Set the listing down again exactly, please, apart from its pictures.

__Source records__:

= Beginning of Section =

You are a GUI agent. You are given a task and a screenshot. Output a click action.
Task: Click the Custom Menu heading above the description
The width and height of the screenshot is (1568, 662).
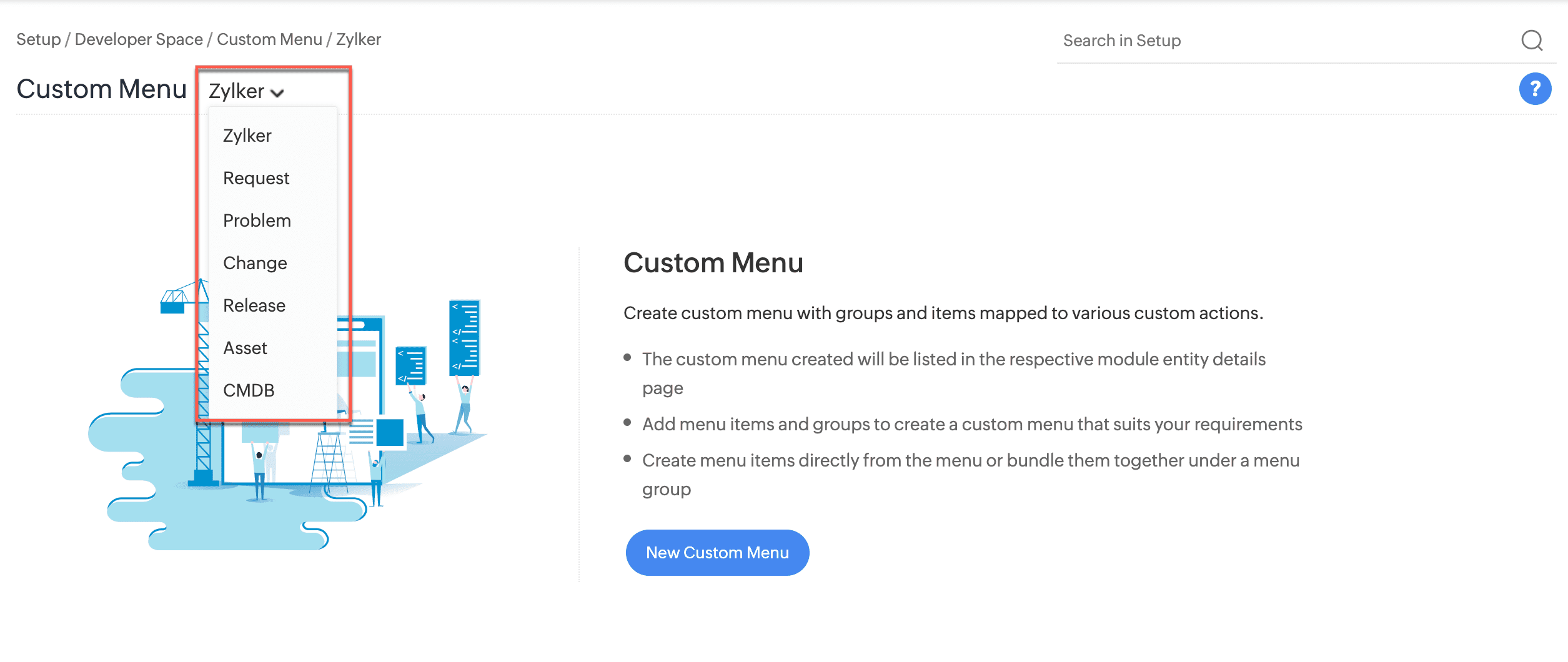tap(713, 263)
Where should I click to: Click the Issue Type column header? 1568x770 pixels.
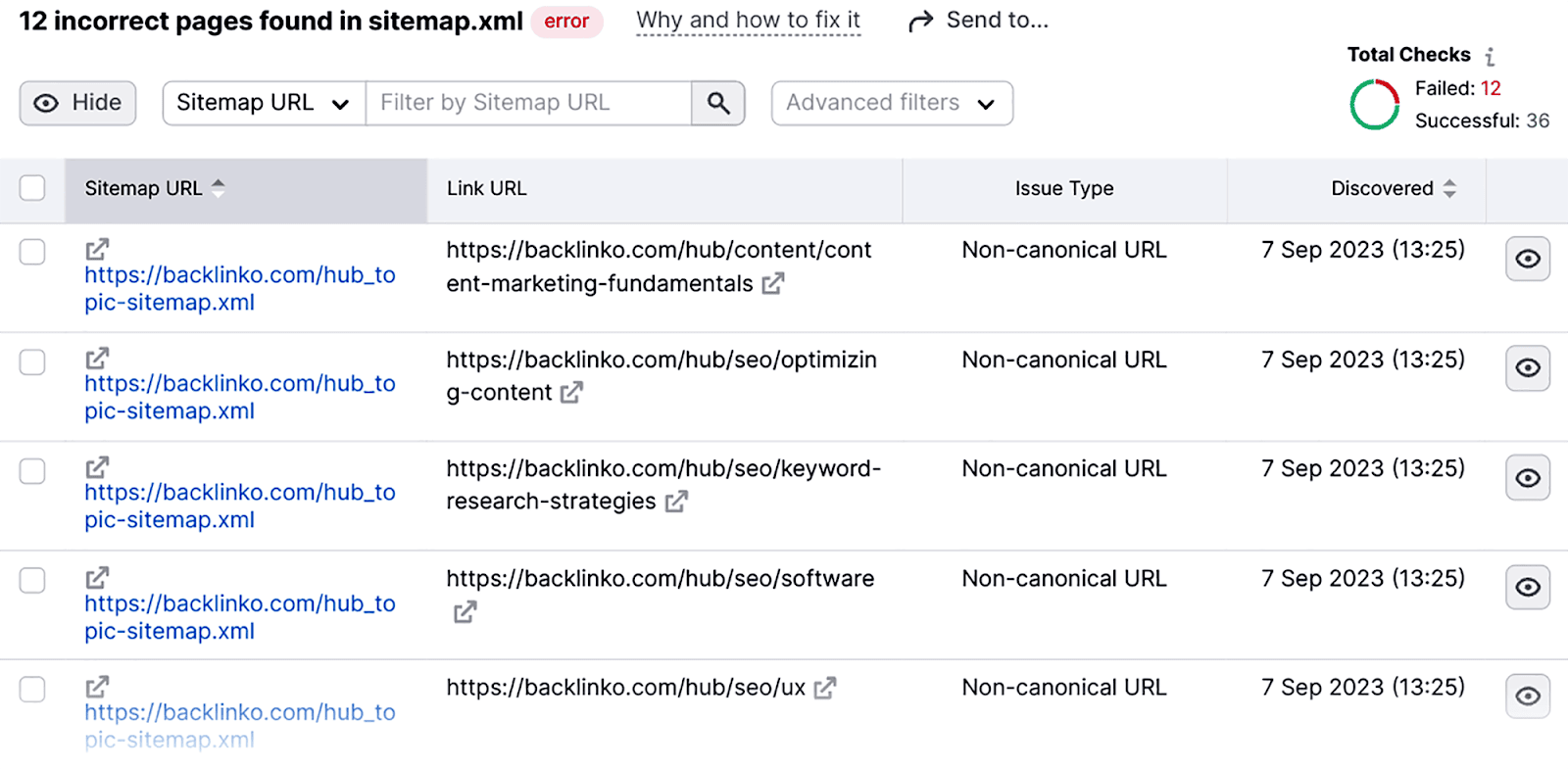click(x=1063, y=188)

= End of Section =

__Task result__:
You are a GUI agent. You are given a task and a screenshot. Output a click action.
Task: Click the Custom Menu heading above the description
The width and height of the screenshot is (1568, 662).
tap(713, 263)
Where should I click to: Click the Issue Type column header? 1568x770 pixels.
click(x=1063, y=188)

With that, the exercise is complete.